Accès et procédure collective. La notion d’accès doit aussi être pensée au regard de la procédure collective dont la finalité est de redresser l’activité de l’entreprise ou de permettre la liquidation de ses actifs en vue du paiement des créanciers. On s’aperçoit à ce niveau que les co-contractants ont souvent tendance, à tort, à faire du redressement ou de la liquidation judiciaire une condition suffisante de l’accès aux sources. Or si en période de redressement cet accès nous paraît légitime en cas de défaillances caractérisées (erreurs bloquantes non corrigées par exemple) ce même accès semble se heurter à l’ordre public de la procédure collective lorsque cette même défaillance n’est pas établie. Dans le même ordre d’idée, il semble qu’il y ait une distinction à faire dans le contrat entre la liquidation judiciaire avec reprise des engagements par un tiers et la liquidation sans reprise. En effet, seul le dernier cas met en péril l’utilisateur et justifie un accès aux sources. Il est donc important lors de la rédaction des clauses de veiller au respect de l’ordre public protecteur de la procédure collective sans quoi ces clauses pourraient être privées de tout effet. Enfin, on précisera dans le même ordre d’idée, que des contrats prévoyant un accès au source passés pendant la période suspecte pourront également être annulés(voir Voir L 621-107 du code de commerce.).

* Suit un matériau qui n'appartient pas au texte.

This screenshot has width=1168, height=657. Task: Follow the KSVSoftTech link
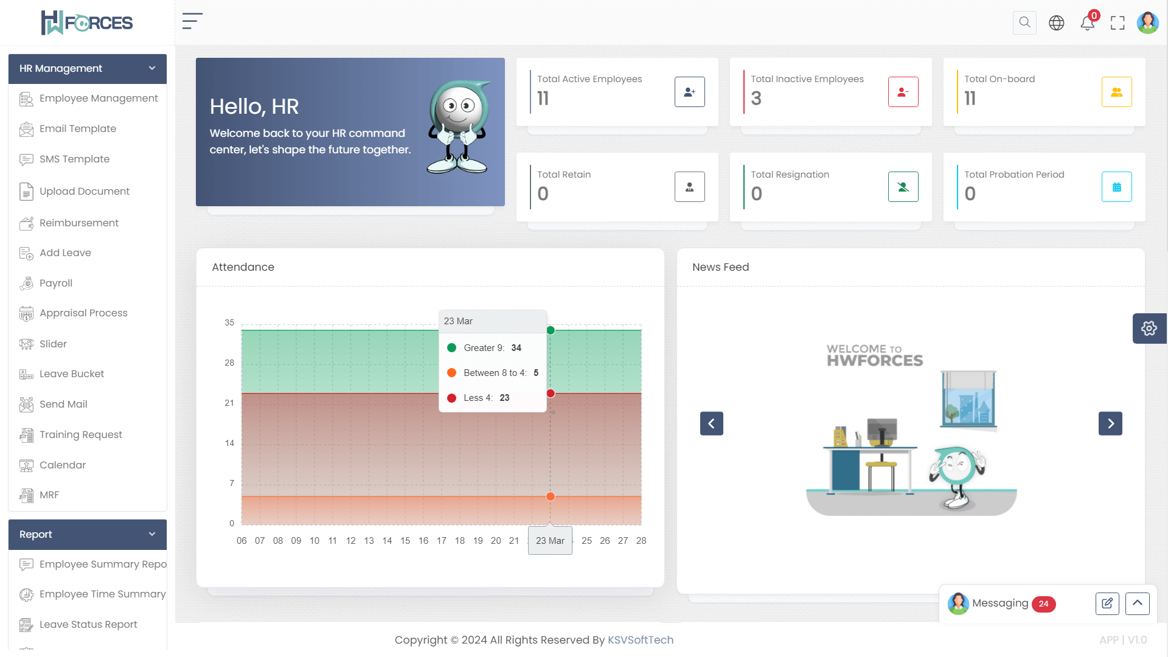640,640
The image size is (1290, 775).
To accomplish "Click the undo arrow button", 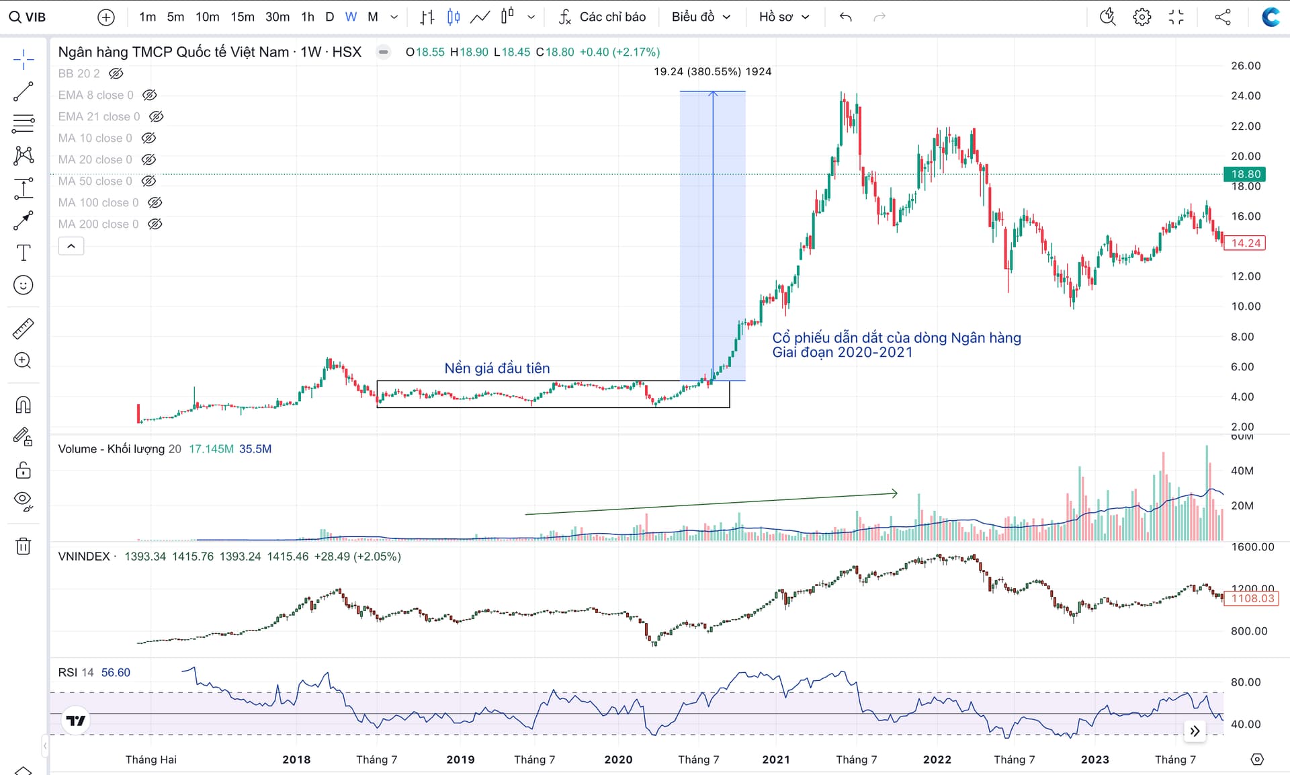I will pyautogui.click(x=846, y=17).
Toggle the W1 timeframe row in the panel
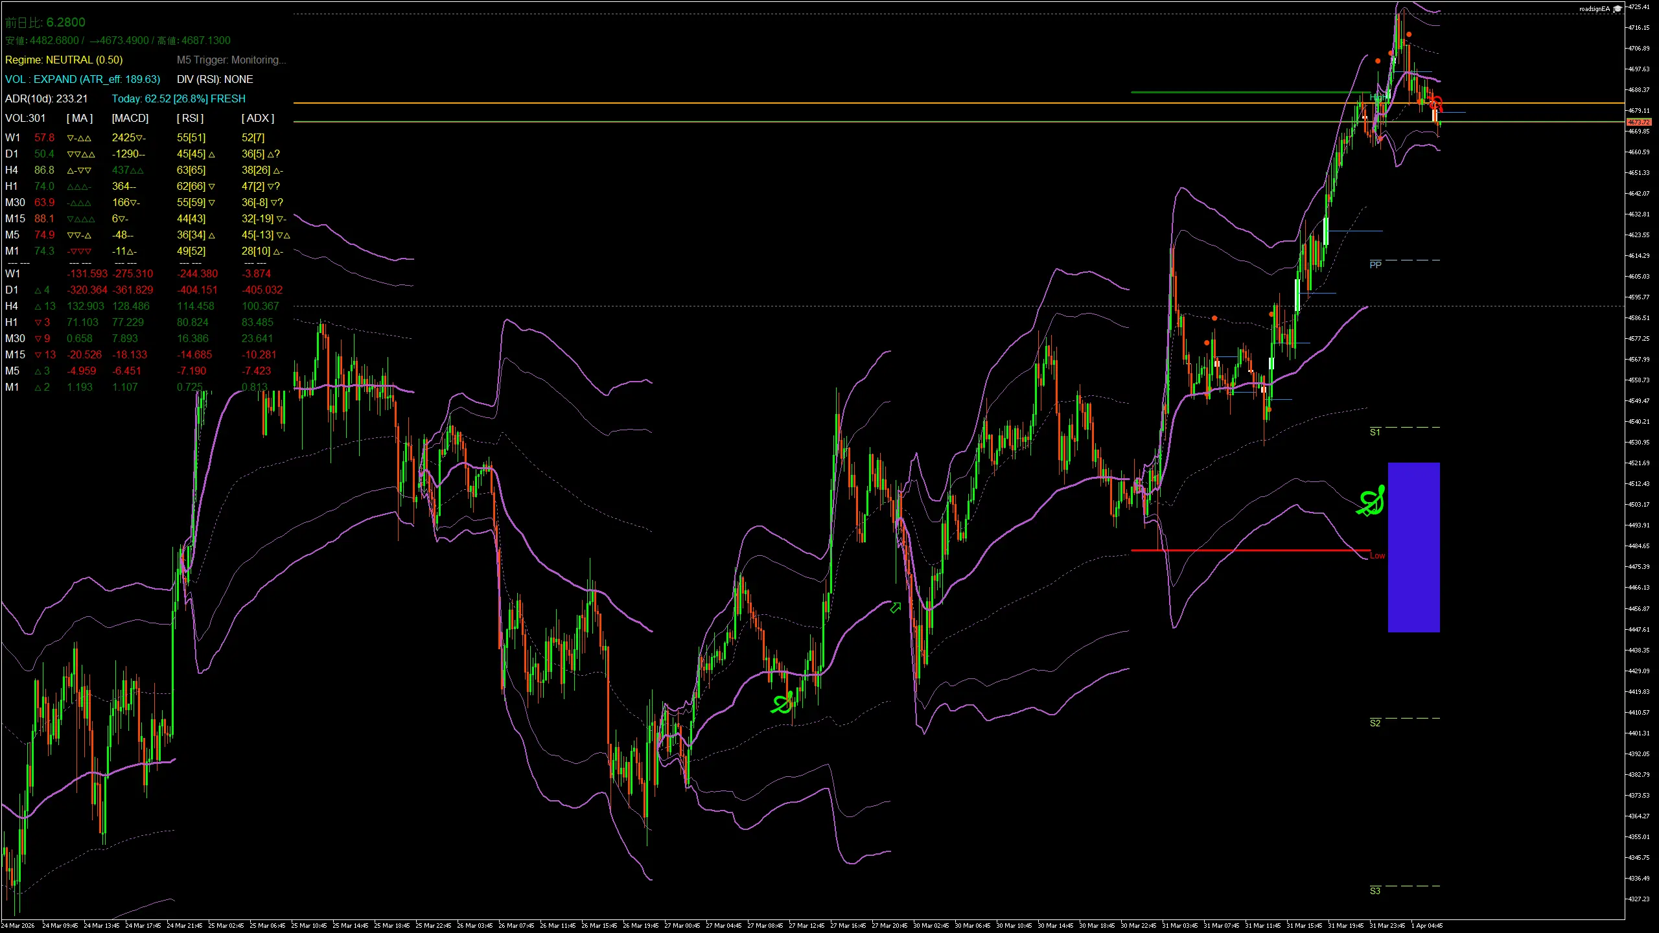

La notion de source. Le code de la propriété intellectuelle ne définit par la notion de logiciel. Il ne faut donc pas s’étonner qu’il ne définisse pas non plus celle de source. C’est en fait une définition pragmatique qui doit s’imposer dans les contrats d’entiercement. Les sources doivent notamment être considérées comme l’ensemble des informations nécessaires pour assurer la maintenance corrective, évolutive, et réglementaire du logiciel. L’utilisateur devra veiller à ce que les sources déposées correspondent à l’exécutable qui lui a été remis. L’Agence pour la Protection des Programmes propose à ce titre la procédure de dépôt contrôlé. Il peut être utile également de s’assurer de la qualité de la source déposée en faisant effectuer un diagnostic de pérennité. Cela permettra de vérifier si les sources ont été rédigées dans les règles de l’art et sont correctement documentées pour qu’un tiers puisse sans difficulté en reprendre la maintenance. Ce diagnostic sera l’occasion de lister les outils de développement nécessaires à l’exploitation des sources. On retiendra que si des outils de développement spécifiques sont identifiés, il sera sans doute utile de veiller à ce qu’ils soient également déposés avec le source lui-même. Dans ce cas, le contrat de séquestre devra prévoir une licence d’utilisation des outils pour l’exercice des droits d’accès.